Semiparametric Bernstein-von Mises Theorem: Second Order Studies
Yun Yang, Guang Cheng, David B. Dunson

TL;DR
This paper investigates second order properties of Bayesian estimators in semiparametric models, revealing an interference phenomenon and proposing dependent priors that enhance efficiency and adaptivity, supported by theoretical results and simulations.
Contribution
It introduces a second order semiparametric Bernstein-von Mises theorem, highlighting the impact of nuisance function estimation on parametric inference and proposing new dependent priors for improved adaptivity.
Findings
More accurate nuisance estimation improves parametric inference accuracy.
Dependent priors enable adaptive and efficient Bayesian inference.

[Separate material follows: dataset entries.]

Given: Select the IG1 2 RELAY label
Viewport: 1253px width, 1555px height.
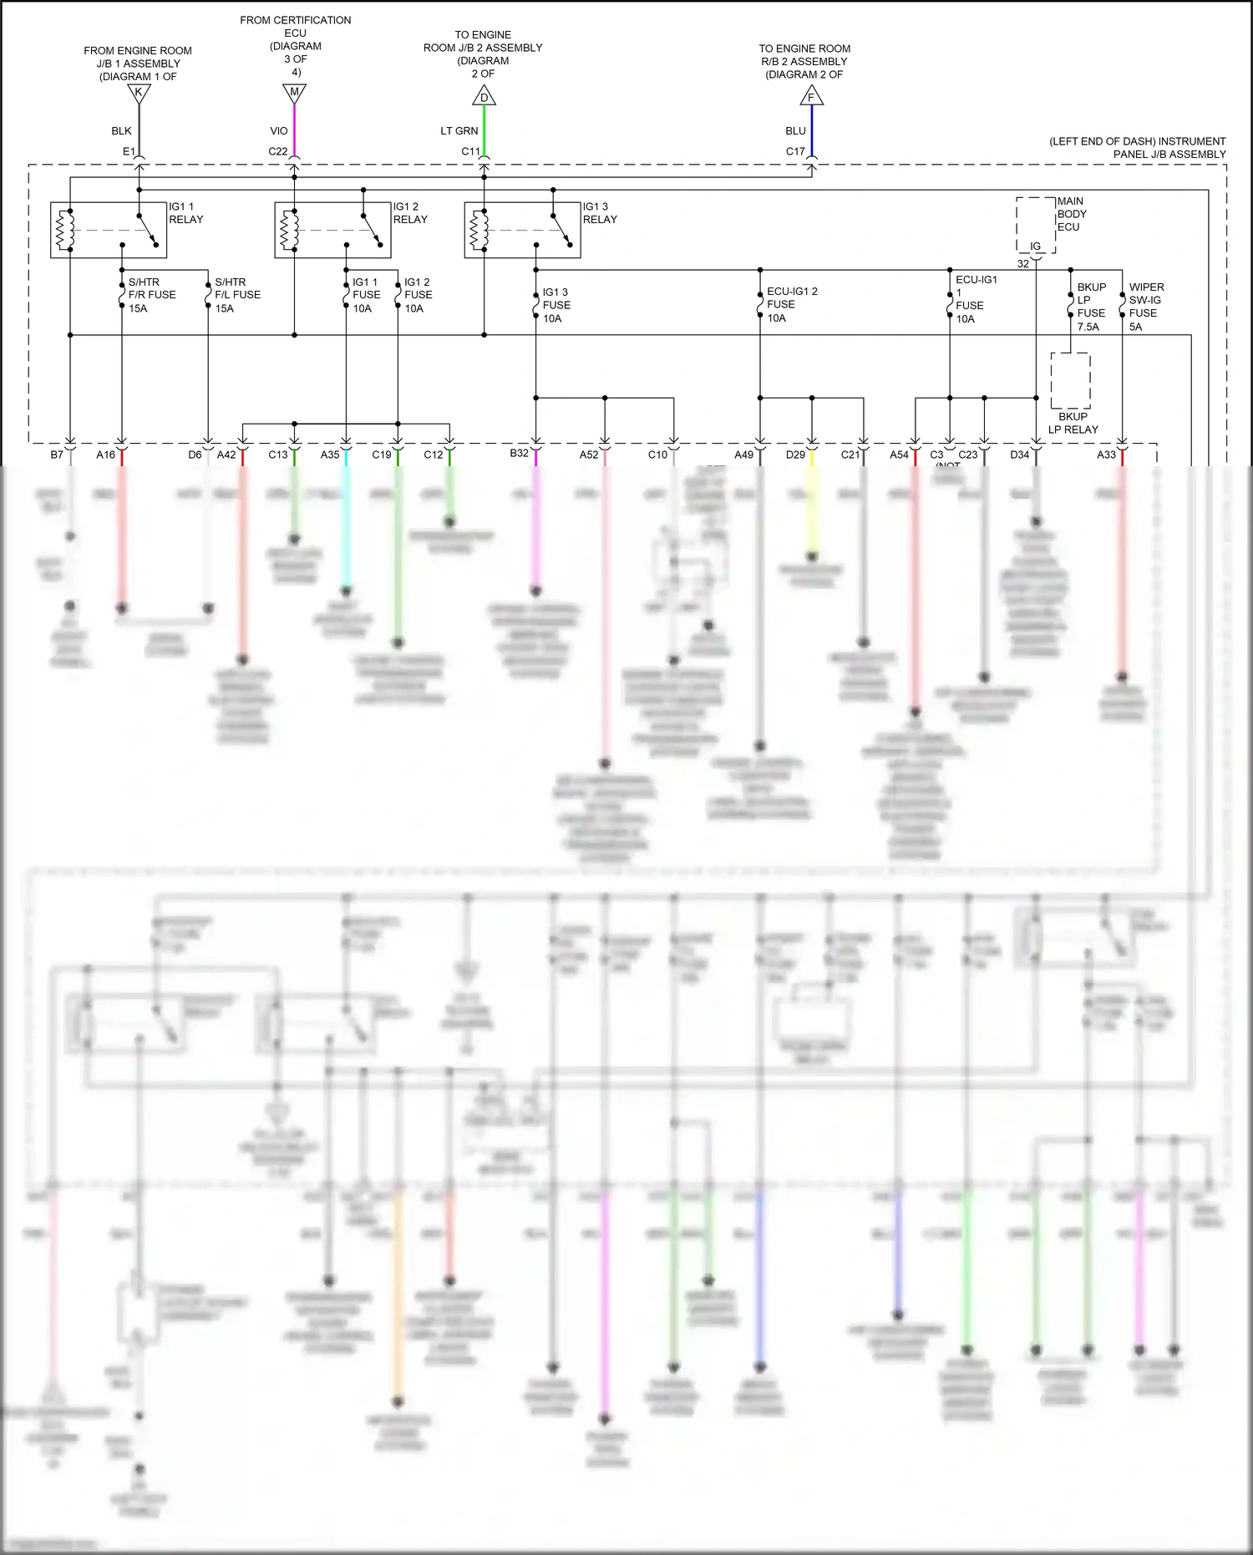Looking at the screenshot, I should pos(410,213).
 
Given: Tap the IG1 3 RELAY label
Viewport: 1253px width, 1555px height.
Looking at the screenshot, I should pos(600,213).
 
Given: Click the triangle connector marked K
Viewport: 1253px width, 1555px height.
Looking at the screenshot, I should pos(139,94).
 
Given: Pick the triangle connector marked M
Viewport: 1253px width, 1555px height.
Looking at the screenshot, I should pos(294,94).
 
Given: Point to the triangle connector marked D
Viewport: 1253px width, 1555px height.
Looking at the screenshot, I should pos(484,97).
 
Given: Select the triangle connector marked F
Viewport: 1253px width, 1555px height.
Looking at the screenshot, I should pos(811,97).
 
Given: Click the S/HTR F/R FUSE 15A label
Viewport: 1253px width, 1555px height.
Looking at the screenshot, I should pos(151,295).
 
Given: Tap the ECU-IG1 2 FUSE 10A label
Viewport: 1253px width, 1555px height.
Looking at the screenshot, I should pos(791,304).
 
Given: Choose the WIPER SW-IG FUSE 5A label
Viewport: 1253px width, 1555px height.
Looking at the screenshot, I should pos(1145,307).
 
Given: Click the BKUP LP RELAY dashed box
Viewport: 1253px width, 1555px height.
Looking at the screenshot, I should pos(1070,380).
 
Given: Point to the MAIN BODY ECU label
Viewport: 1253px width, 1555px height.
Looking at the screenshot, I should pos(1071,214).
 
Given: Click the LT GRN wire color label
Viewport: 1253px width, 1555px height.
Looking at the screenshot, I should pos(459,131).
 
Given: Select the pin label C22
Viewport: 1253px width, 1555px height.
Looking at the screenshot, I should pos(277,152).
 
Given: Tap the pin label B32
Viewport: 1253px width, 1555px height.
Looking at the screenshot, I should pos(519,454).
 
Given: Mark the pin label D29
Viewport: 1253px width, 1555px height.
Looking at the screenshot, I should pos(795,455).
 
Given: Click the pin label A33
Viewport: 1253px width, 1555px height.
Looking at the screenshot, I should pos(1106,455).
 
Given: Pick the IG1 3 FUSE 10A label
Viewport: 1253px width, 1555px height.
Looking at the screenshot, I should pos(555,305).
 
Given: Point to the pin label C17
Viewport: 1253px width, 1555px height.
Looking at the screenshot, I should pos(795,152).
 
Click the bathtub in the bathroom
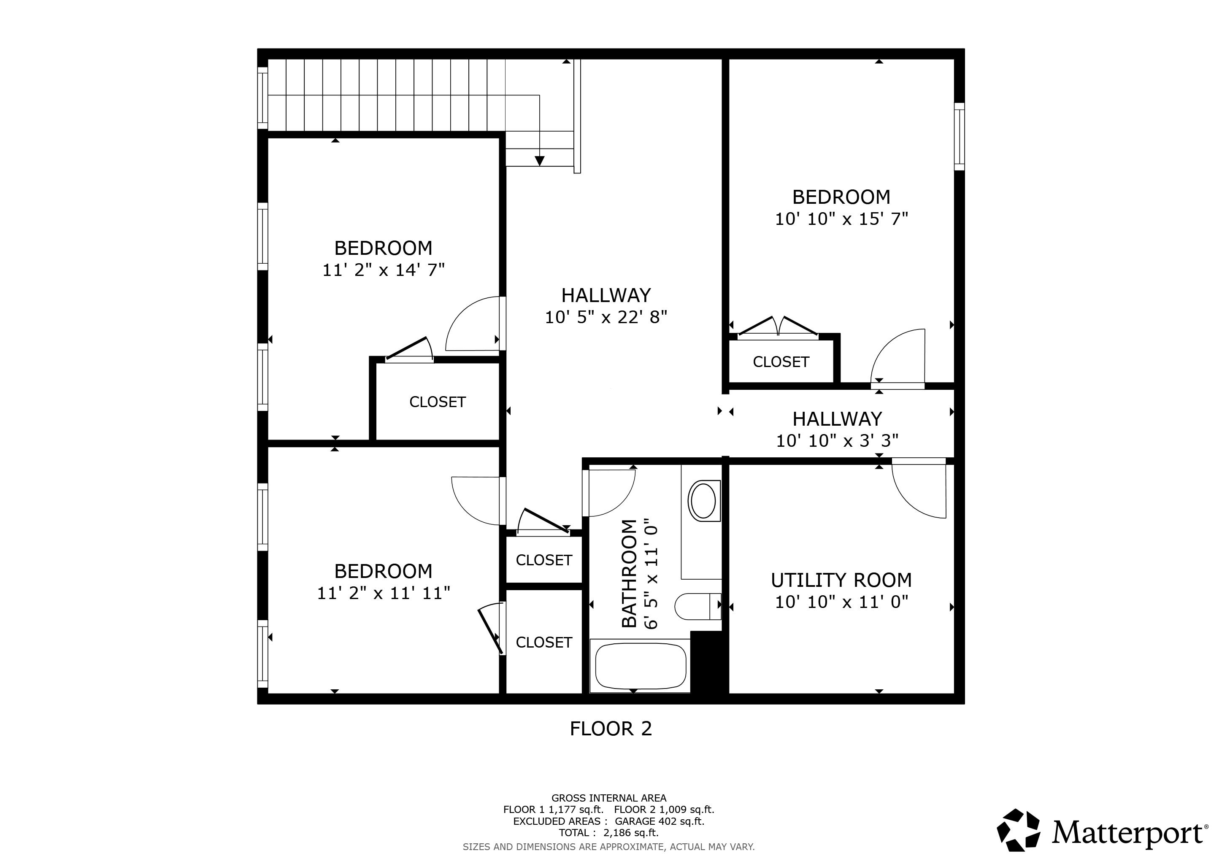(640, 666)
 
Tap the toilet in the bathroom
(697, 607)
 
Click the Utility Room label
(841, 580)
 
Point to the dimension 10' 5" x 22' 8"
(606, 318)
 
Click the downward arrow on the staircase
(540, 160)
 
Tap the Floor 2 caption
(611, 729)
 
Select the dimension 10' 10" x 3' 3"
(837, 440)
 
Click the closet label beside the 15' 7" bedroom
(781, 362)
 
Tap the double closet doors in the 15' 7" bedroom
(778, 328)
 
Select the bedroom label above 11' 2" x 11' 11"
(383, 571)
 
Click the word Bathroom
(629, 573)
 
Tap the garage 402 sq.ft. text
(660, 821)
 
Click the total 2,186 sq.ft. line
(608, 833)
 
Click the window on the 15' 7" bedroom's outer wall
(959, 137)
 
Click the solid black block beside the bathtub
(708, 662)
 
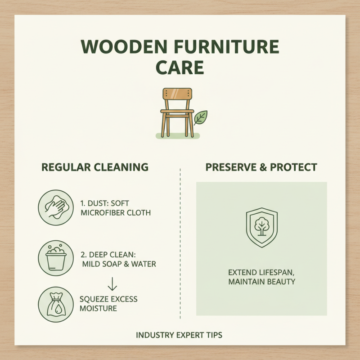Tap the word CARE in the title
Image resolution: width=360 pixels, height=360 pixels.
[180, 68]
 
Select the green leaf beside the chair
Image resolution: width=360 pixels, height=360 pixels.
[200, 117]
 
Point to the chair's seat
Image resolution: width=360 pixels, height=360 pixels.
[177, 111]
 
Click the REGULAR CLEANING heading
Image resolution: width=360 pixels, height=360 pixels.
[95, 167]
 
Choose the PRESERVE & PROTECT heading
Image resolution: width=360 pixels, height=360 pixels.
[261, 167]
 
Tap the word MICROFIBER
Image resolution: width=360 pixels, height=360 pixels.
[101, 213]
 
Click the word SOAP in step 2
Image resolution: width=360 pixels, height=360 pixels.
[112, 264]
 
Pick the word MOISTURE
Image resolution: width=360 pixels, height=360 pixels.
[98, 309]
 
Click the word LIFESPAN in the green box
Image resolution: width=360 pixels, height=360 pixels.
[272, 273]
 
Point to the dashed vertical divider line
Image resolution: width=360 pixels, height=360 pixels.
[180, 243]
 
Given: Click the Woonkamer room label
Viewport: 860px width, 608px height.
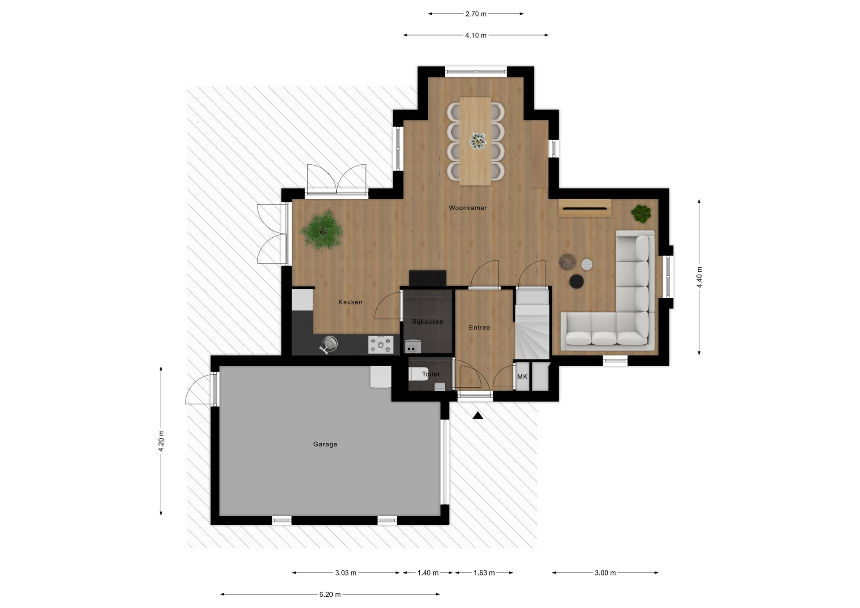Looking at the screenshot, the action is (x=468, y=208).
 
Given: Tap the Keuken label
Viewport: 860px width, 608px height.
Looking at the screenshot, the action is (x=350, y=302).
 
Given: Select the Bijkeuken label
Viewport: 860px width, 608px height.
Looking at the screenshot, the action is (x=428, y=321).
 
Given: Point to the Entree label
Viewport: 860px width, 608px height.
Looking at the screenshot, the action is (x=479, y=327).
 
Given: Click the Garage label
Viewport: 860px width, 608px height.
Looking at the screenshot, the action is (x=325, y=444).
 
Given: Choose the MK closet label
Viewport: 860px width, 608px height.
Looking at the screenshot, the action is (x=522, y=377).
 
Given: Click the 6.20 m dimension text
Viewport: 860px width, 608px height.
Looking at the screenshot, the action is (x=330, y=595).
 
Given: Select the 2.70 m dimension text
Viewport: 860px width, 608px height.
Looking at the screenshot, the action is (x=476, y=14).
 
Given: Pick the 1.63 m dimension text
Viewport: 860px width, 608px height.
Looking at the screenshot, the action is (x=484, y=573).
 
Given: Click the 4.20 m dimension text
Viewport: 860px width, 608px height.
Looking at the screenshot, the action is (x=161, y=441).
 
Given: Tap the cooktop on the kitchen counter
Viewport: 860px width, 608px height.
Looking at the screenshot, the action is (x=381, y=345).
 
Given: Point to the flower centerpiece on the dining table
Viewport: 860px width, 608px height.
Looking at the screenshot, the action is (x=477, y=141).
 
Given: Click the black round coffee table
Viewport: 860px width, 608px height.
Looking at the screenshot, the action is (x=576, y=281).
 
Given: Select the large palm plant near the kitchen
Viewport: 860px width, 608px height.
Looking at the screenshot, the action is (x=322, y=229).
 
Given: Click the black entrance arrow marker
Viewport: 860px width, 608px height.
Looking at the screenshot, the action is (x=478, y=415).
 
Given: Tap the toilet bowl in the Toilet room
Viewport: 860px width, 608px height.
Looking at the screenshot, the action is (x=418, y=374).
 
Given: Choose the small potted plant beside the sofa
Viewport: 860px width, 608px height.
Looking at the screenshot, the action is (x=641, y=214).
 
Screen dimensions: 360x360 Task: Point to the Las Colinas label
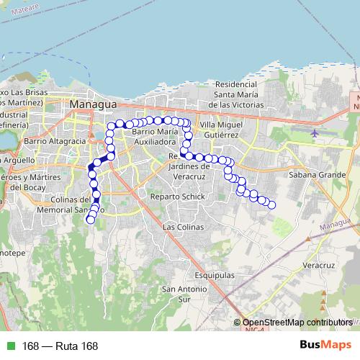click(x=179, y=227)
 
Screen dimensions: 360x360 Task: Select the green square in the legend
click(x=11, y=346)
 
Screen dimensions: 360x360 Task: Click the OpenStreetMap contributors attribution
click(x=297, y=323)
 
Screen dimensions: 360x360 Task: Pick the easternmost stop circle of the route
click(x=272, y=205)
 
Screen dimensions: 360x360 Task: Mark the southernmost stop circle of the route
click(x=90, y=220)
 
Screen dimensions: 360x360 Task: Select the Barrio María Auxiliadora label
click(x=155, y=138)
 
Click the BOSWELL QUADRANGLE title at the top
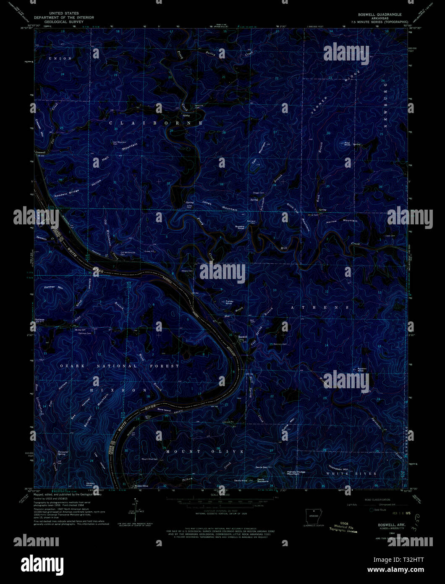(377, 14)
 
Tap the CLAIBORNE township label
(156, 123)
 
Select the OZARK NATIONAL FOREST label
(120, 366)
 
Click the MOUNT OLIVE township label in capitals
(204, 452)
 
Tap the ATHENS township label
(319, 308)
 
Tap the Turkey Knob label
(229, 302)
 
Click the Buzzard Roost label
(239, 227)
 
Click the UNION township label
(60, 58)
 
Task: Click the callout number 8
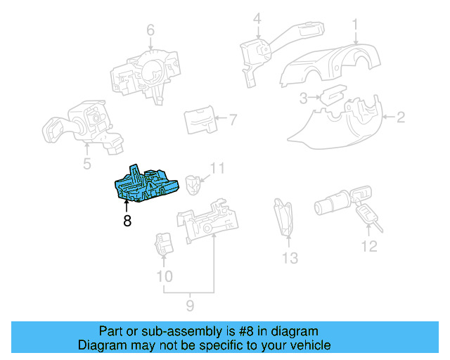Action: point(127,221)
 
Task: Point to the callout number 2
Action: point(400,117)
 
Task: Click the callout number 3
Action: point(302,97)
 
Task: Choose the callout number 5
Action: point(86,165)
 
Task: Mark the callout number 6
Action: point(150,30)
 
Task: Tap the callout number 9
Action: point(189,305)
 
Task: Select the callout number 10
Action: point(164,276)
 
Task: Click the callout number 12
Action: point(369,246)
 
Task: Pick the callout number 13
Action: point(290,258)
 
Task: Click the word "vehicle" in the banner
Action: point(307,345)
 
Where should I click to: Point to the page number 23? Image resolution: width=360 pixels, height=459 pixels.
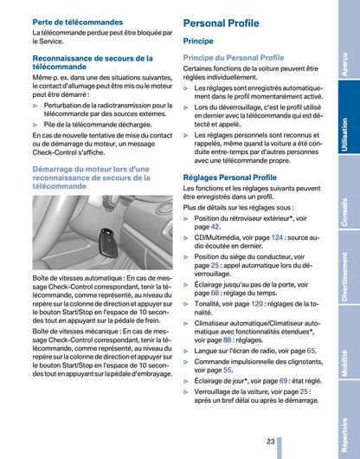click(271, 441)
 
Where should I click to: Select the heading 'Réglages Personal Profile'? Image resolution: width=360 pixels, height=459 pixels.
click(230, 178)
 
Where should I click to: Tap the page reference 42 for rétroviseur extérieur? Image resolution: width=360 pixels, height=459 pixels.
click(215, 227)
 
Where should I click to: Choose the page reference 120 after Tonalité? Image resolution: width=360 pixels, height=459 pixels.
click(256, 304)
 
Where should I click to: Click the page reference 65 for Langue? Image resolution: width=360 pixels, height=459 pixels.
click(311, 351)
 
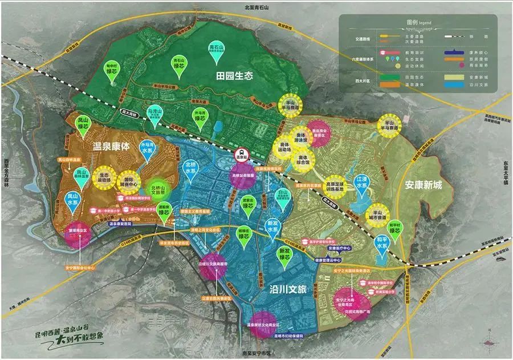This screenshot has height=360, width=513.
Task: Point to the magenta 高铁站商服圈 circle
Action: pyautogui.click(x=246, y=177)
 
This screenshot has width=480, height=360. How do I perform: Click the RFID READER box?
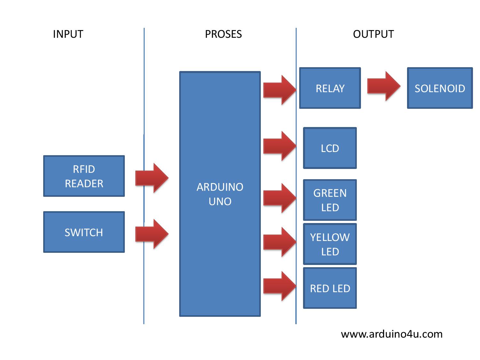point(84,176)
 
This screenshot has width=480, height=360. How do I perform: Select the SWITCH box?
point(84,232)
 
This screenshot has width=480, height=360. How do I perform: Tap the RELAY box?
point(330,88)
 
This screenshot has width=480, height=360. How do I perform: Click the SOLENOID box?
point(440,88)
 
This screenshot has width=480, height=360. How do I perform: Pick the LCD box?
point(330,148)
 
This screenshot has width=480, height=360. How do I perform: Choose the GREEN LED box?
point(330,200)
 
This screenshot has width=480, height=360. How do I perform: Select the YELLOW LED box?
point(330,244)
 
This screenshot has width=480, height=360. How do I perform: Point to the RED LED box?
point(330,288)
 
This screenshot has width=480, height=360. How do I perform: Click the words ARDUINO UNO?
point(220,194)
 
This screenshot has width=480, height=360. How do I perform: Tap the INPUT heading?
point(68,34)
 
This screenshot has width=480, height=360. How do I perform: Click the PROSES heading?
point(223,34)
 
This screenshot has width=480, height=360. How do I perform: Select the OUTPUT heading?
point(373,34)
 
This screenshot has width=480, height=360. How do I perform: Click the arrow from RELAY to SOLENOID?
point(383,86)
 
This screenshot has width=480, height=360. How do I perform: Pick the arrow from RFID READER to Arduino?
point(152,178)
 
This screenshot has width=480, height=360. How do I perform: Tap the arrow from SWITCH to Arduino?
point(152,234)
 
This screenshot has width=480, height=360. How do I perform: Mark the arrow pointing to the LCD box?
point(279,146)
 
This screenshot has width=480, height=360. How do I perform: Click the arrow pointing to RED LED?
point(279,286)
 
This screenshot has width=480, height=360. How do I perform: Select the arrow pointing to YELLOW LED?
point(279,242)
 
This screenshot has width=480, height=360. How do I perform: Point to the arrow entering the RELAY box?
point(279,90)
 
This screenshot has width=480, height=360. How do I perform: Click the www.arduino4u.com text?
point(392,334)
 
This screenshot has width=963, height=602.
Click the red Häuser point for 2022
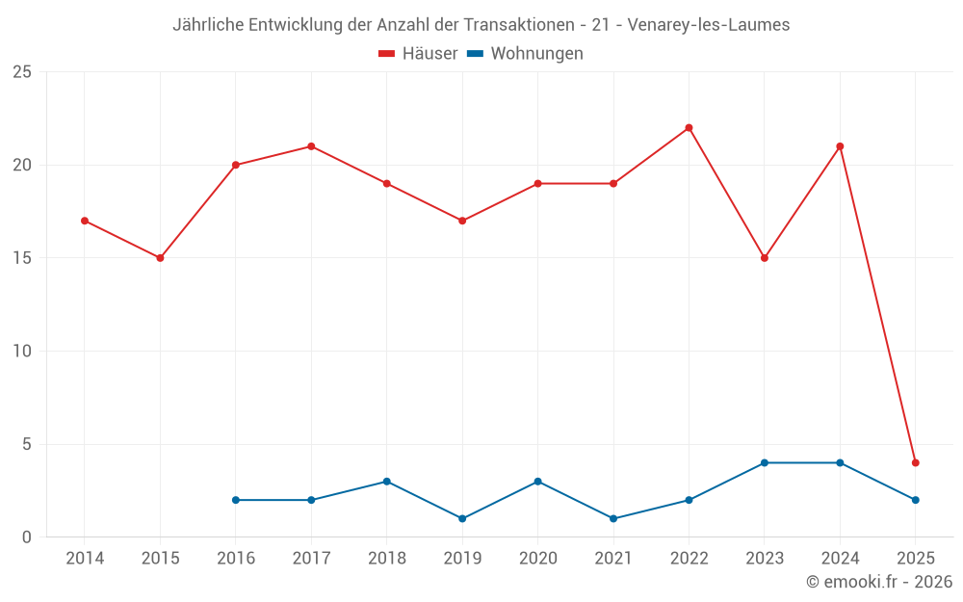(689, 128)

Independent priors may fail to achieve optimal rates without strict assumptions.
Abstract
The major goal of this paper is to study the second order frequentist properties of the marginal posterior distribution of the parametric component in semiparametric Bayesian models, in particular, a second order semiparametric Bernstein-von Mises (BvM) Theorem. Our first contribution is to discover an interesting interference phenomenon between Bayesian estimation and frequentist inferential accuracy: more accurate Bayesian estimation on the nuisance function leads to higher frequentist inferential accuracy on the parametric component. As the second contribution, we propose a new class of dependent priors under which Bayesian inference procedures for the parametric component are not only efficient but also adaptive (w.r.t. the smoothness of nonparametric component) up to the second order frequentist validity. However, commonly used independent priors may even fail to produce a…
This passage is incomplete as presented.